# Monkey on my back



## KindleChickie (Oct 24, 2009)

Apple, iTunes, Mobile Me, have become the monkey on my back.  I spend more of my time trying to "manage" these items than I do enjoying them.  And I have been an Apple person from day one, never windows.

I recently purchased a Macbook Air.  The hard drive was tiny so I deleted all my store emails that synced automatically when I entered my Mobile Me account.  Guess what happened?  Yeap, it automatically erased all my stored emails for the last 5 years from ALL my computers.  5 years worth of receipts and everything.

And it doesn't automatically sync my iTunes so once again I have the issue of not all purchases on all computers.  In the past I have lost a lot of purchases when it would be on one library/computer but not another.  It took me several days to sort out my massive iTunes library about 4 months ago.

I go into Apple to return the laptop and wait a looong time to get to the counter for help only to be told they do not have cash and it will be 10-14 business days for them to  mail me a check.  When I purchased the thing I offered to pay with a credit card instead of cash and was told cash was no problem.  When I asked the manager if they could arrange for their bank to drop extra cash and I would come that day, she laughed at me.

So basically, I lost all my receipts for the last 5 years (some of which had extended warranty info) and got ridiculed and told to wait for a check in the mail.


----------



## The Hooded Claw (Oct 12, 2009)

My opinion of Apple has mellowed A LOT since I convinced myself to get an iPad last Spring, but one of the dark spots is indeed iTunes.  My personal grouses are the uselessness of the help function (for instance searching for "cover art" gives 69 results, with "what is iTunes" and "visit the iTunes store" near the top), and the way that having things in your library is handled--Especially that if the file you put in the library is moved or deleted, it stays in your library, but screams "tilt" when you try to sync.

The restrictions on users directly manipulating or importing files were well known to me when I bought my iPad, so I can't gripe about 'em.  As I've said here elsewhere, I'm suspicious and hostile of some of the moves to control and profit from the iTunes market, though the Apple tendencies towards that were well known when I bought, so I really have no right to gripe.

For all the above, I really love my iPad when it isn't connected to iTunes!  I'm so confused!


----------



## pidgeon92 (Oct 27, 2008)

Unfortunately, computers are not mind readers and can only do the things they are told by users. I've hit the wrong button often enough and lost things that I had not intended.

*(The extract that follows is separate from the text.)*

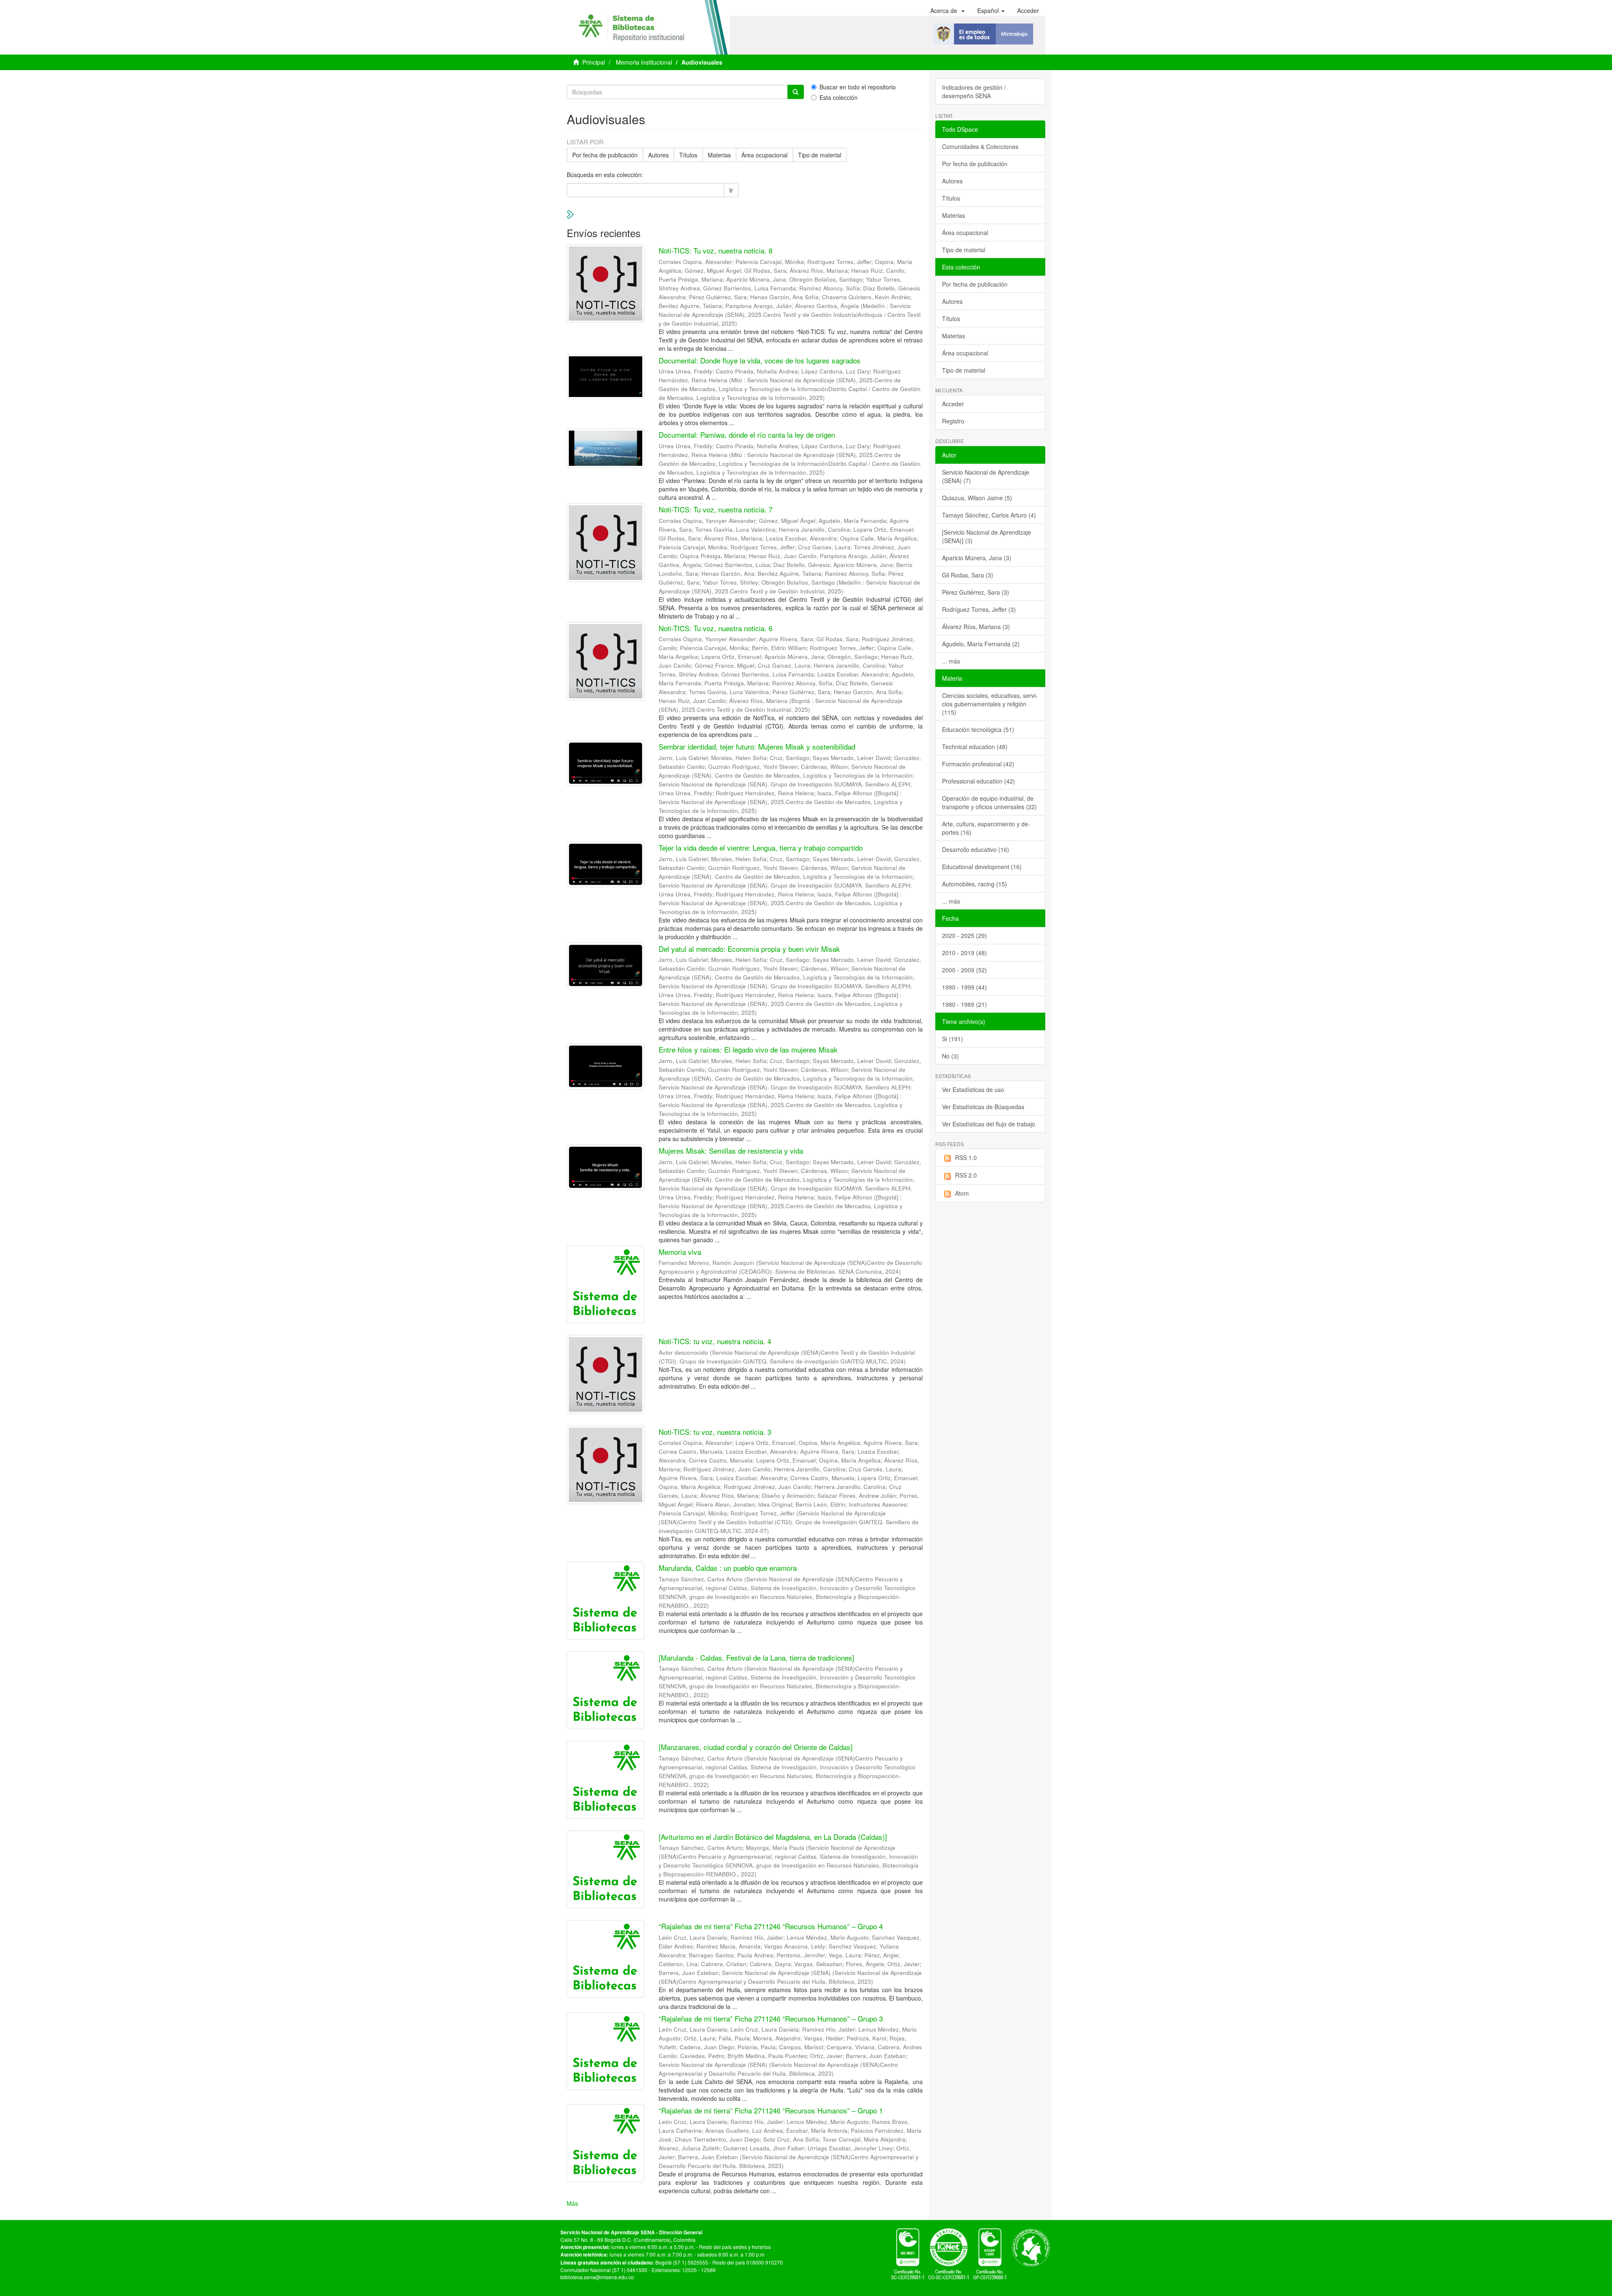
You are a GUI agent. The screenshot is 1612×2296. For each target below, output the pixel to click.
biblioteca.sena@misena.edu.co (597, 2276)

I do be very careful nowadays to keep multiple backups of everything I do, because I know that I'm a minute away from doing something unintentional.


----------



## KindleChickie (Oct 24, 2009)

itunes is just a horrible pain when dealiin with a laptop and a desktop.  I am one person, one account, it shouldnt be this hard.  

And why cant I decide how the email/mobile me will operate on each computer?  Especially since Apple is making laptops with tiny harddrives?  Once again, it shouldnt be this hard.

But maybe this is just what I need to finally move away from Apple as they are just gonna get worse with their new ideas about advertising on their i-devices.


----------



## pidgeon92 (Oct 27, 2008)

I have 4 different Macs - and one Windows Pc, and have no difficulty getting iTunes libraries on different machines populated to my liking. It's just a matter of understanding how the app gets its files. I'm sorry you have having such trouble with it.


----------



## KindleChickie (Oct 24, 2009)

My iTunes library is over 200 GB.  It was a mess after years of having different laptops and iMacs.  After I got rid of my macbook pro and bought the ipad, I spent a lot of time consolidating all the files from all the different libraries to get them all in ONE main library.  I fully understand how iTunes gets its files.  It is just a piss poor program for keeping them consolidated with more than one library.

When I sync my iPad it asks me if I want to transfer purchases.  Why cant it ask me to transfer purchases between the imac and macbook air?  But it doesn't and I have to go in and manually transfer my new purchases, once again in a very large library.  Trying hard to remember what I purchased so I do not loose it when the laptop is sold/replaced.  Cause getting to redownload something you have already purchased is a major PITA.  Oh, but I cant go thru my receipts anymore because they are gone.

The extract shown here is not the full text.